[Opening DATA FOR THIS EXERCISE section]
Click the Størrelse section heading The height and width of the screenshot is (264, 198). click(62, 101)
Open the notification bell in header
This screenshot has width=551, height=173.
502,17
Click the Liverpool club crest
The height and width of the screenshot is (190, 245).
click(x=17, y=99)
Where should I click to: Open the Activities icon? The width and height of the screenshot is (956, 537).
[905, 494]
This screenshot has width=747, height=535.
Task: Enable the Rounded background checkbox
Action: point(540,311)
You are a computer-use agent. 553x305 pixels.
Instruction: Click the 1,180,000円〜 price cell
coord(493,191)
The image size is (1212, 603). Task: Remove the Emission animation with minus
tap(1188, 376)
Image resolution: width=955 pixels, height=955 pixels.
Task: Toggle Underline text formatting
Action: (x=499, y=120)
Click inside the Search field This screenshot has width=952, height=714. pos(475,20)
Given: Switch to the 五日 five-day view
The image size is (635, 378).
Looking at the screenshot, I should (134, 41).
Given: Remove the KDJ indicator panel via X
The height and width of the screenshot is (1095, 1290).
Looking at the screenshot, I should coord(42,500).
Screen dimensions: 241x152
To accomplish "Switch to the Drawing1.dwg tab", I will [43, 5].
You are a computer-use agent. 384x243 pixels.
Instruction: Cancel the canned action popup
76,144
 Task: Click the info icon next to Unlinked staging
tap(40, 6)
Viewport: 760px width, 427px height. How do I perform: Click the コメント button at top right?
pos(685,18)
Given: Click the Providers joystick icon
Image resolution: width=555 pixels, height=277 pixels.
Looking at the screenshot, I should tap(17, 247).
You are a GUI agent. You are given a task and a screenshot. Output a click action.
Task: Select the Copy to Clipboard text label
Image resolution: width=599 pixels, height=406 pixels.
[Closing DATA FOR THIS EXERCISE section]
# EXERCISE BRIEF
Your reply is to be the number of lines above in which the word "Switch" appears, and nothing else.

# FINISHED TASK
2